Tuesday, March 30, 2010

I Hate Starting

I have a love/hate relationship with starting a new novel. I love doing the outline and writing the synopsis. That’s were all the truly memorable stuff happens. After a reader reads a book and someone asks him what the book is about, he is going to relay portions of they outline or synopsis. He won’t remember most of the details of conversations in the book. He may remember a few select scenes, but mostly he will remember the story at a high level. What I hate about starting a new novel is the low word count. When I turned off my computer and went to bed the other day, I had 1,600 words and I hadn’t yet completed chapter one. There’s a lot of words between now and the end.

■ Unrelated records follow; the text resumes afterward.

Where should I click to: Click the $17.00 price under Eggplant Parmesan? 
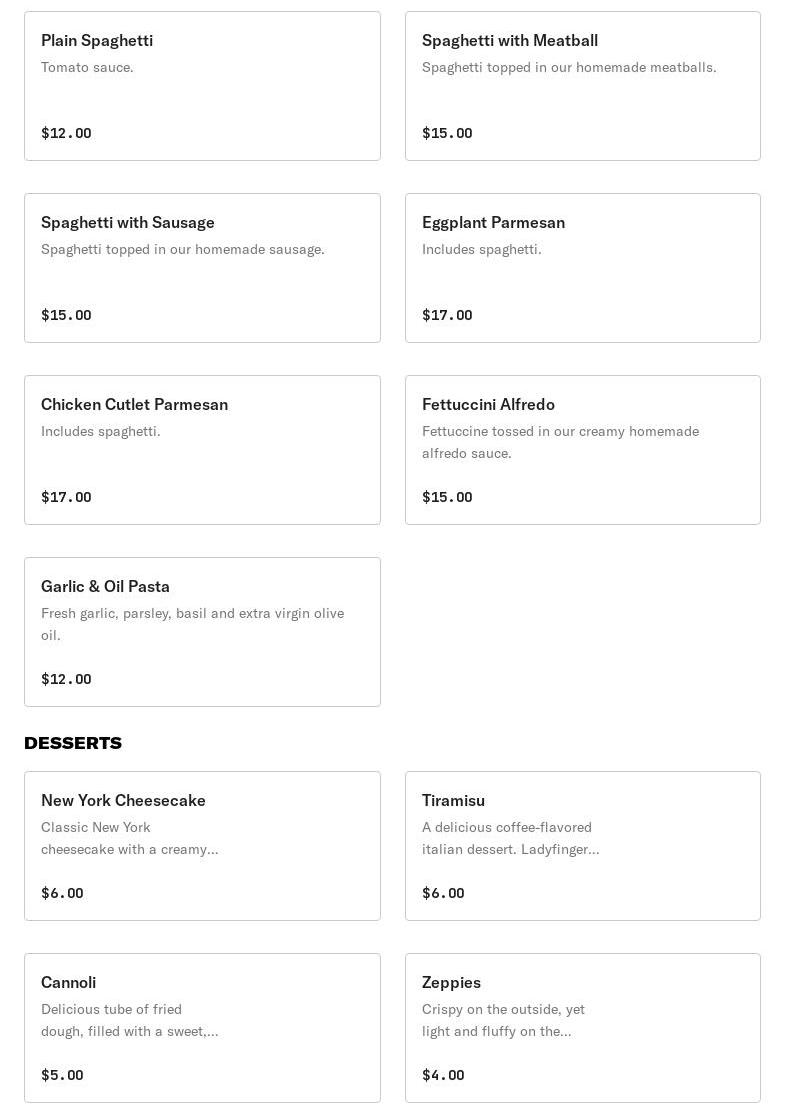pos(447,315)
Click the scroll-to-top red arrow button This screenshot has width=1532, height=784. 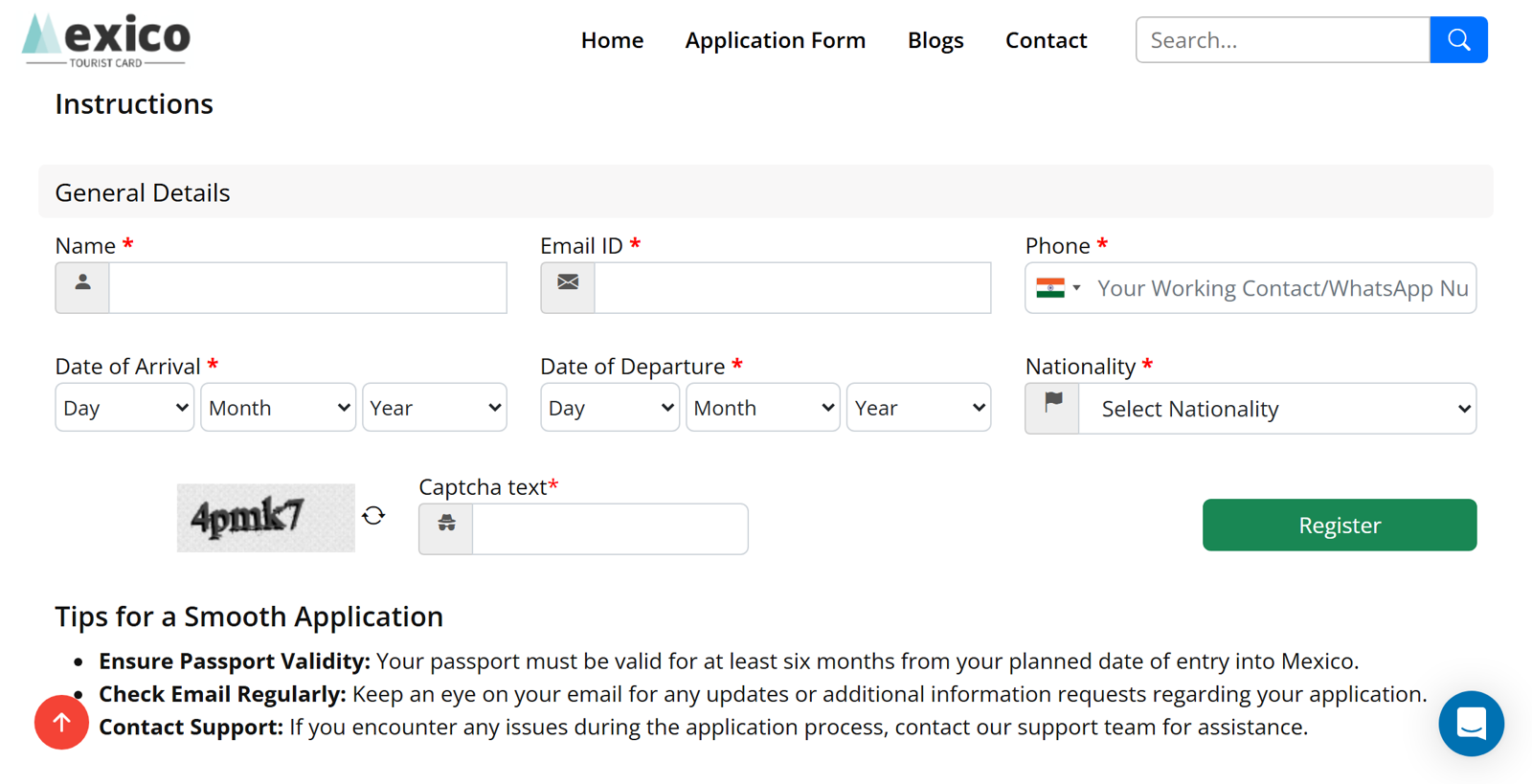pos(61,723)
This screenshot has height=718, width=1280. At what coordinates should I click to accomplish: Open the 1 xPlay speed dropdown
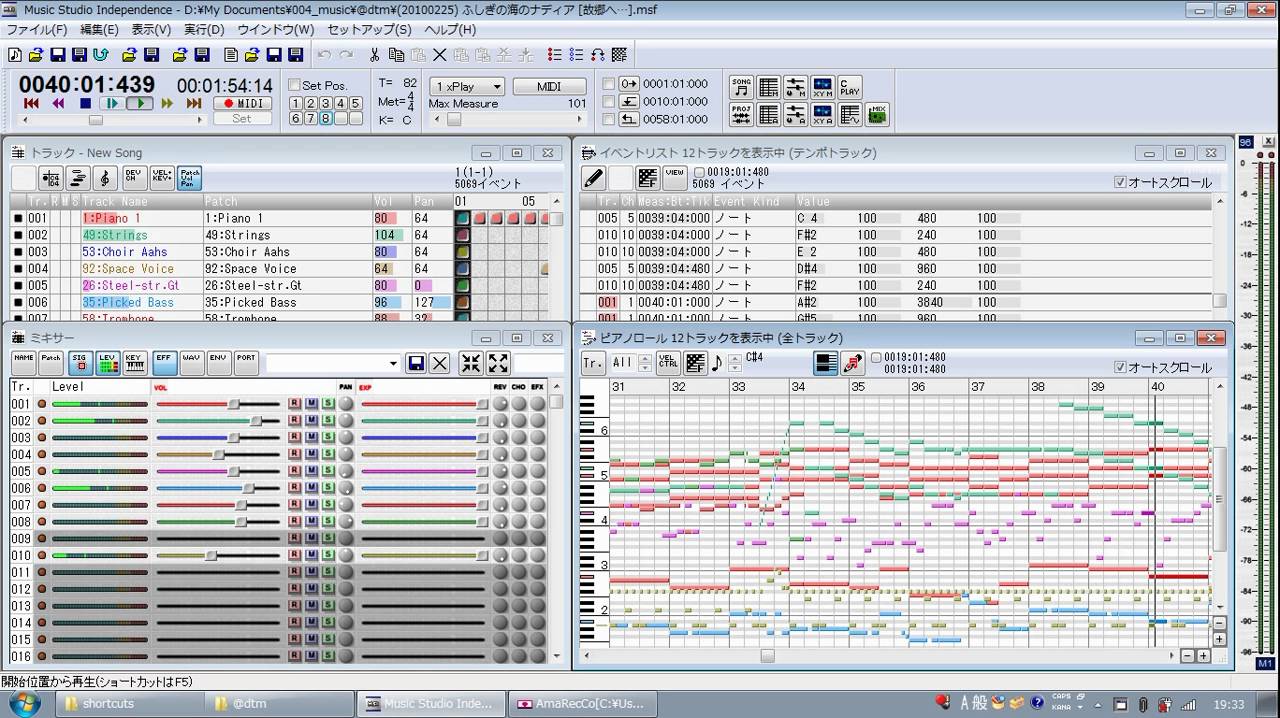click(x=467, y=87)
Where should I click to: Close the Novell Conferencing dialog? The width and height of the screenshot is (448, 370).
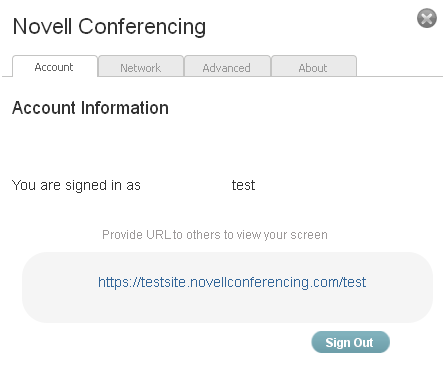427,18
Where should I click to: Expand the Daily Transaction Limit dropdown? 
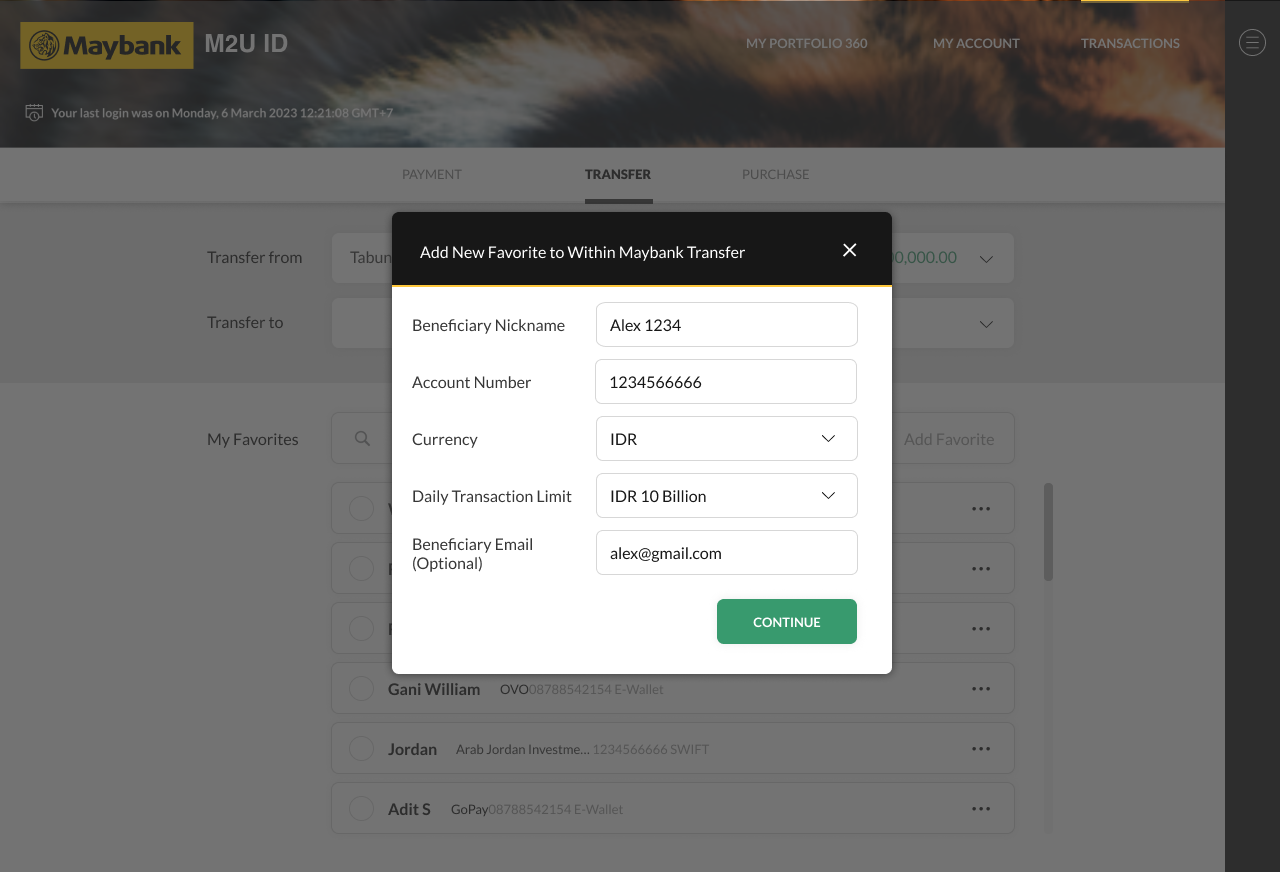(x=827, y=496)
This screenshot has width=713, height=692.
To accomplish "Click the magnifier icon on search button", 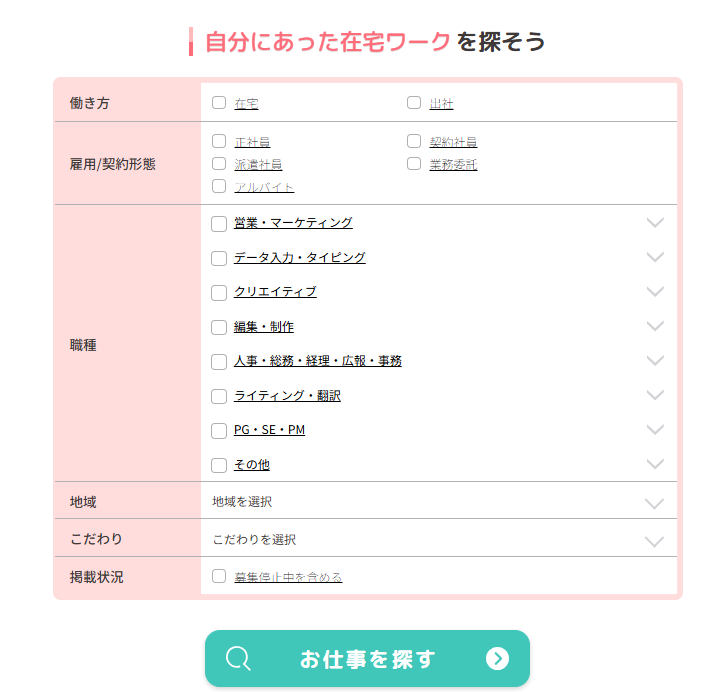I will (238, 659).
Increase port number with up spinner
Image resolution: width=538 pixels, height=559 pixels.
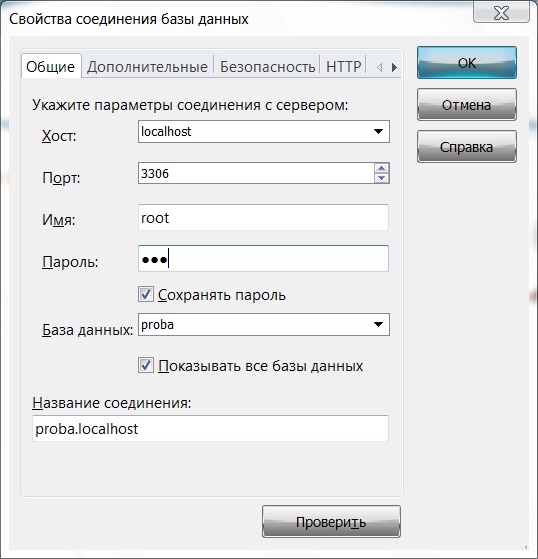tap(381, 168)
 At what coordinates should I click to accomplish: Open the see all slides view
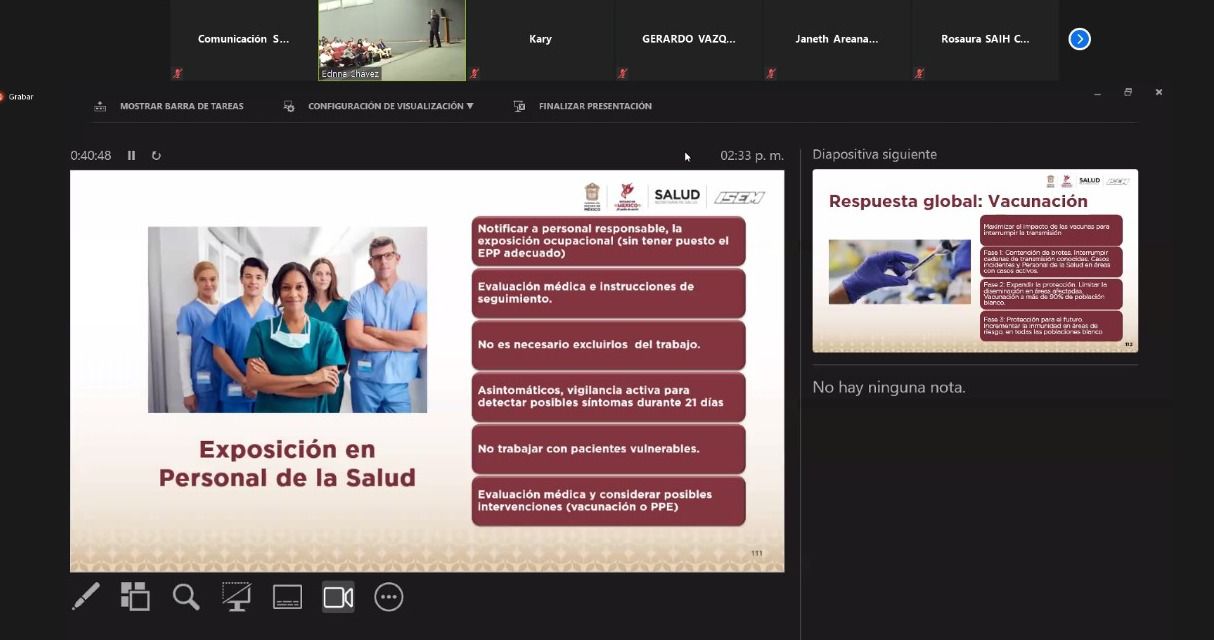(135, 597)
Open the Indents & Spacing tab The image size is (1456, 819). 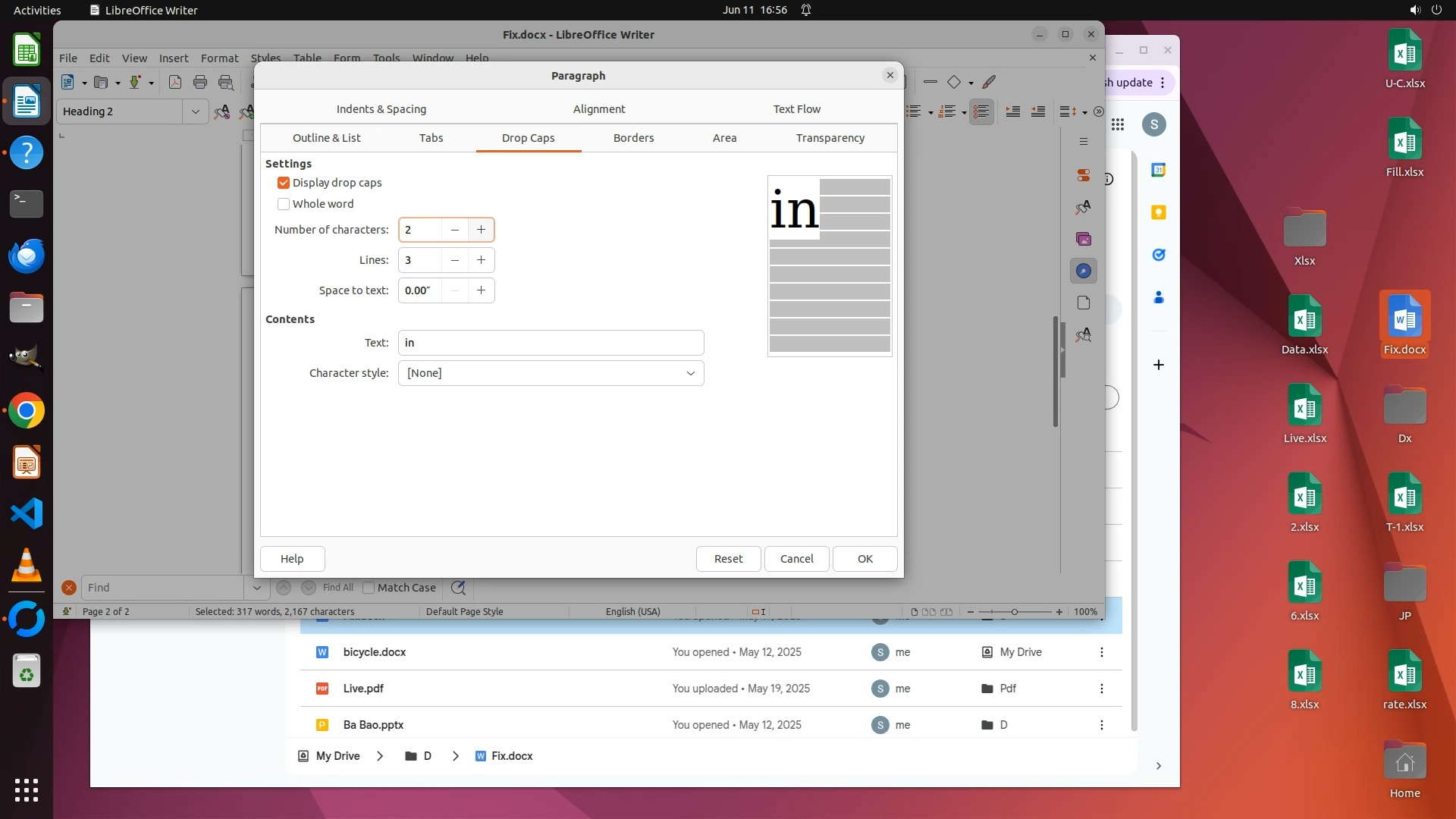coord(381,109)
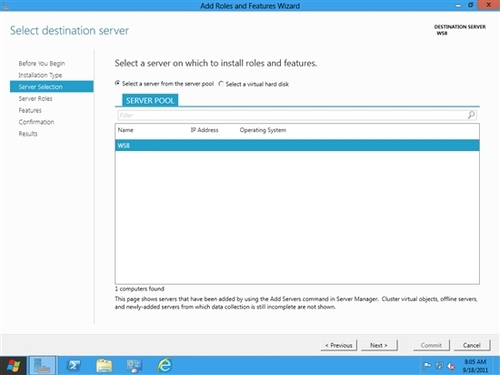500x375 pixels.
Task: Open Internet Explorer from the taskbar
Action: pos(165,365)
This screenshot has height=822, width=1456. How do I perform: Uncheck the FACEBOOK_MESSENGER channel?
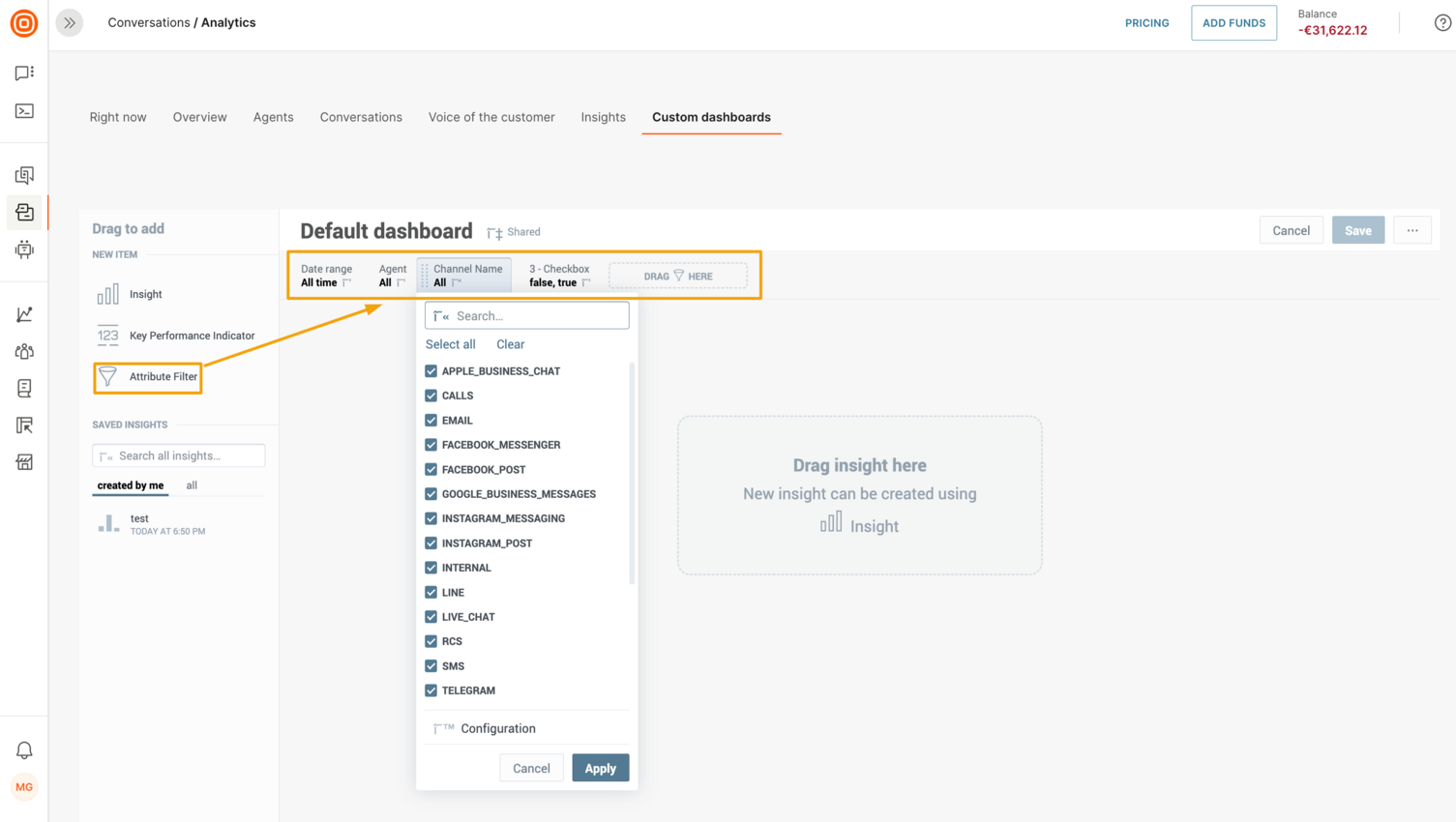431,445
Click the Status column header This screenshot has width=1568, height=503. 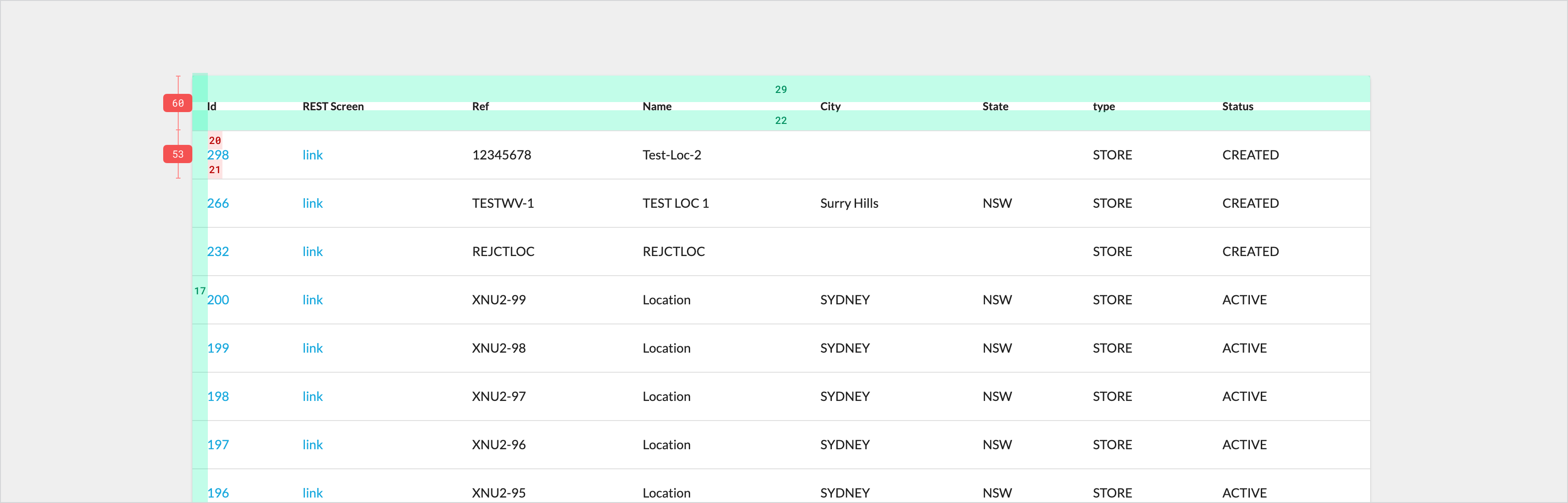pyautogui.click(x=1238, y=107)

If you look at the outline and synopsis, what you see are some of the high points. Things like “woman doesn’t have much to say about why she is there, but Sara discovers that the girl is the daughter of someone involved with the movie.” Those twenty-six words could turn into 2,600 words by the time I flesh out the scenes, or it could be a couple hundred. And if it is a couple hundred, what am I going to do to fill in the rest? And how do we turn those twenty-six words into emotionally charged scenes? On it’s own, it has conflict, but we need to stretch that out and crank it tight.

While I may love the concept of a story, I find that I don’t usually love my novel until I’m deep into it. Sometimes I’m in the second draft before I truly love it, but that comes weeks after starting the novel. But start we must, if we ever hope to finish.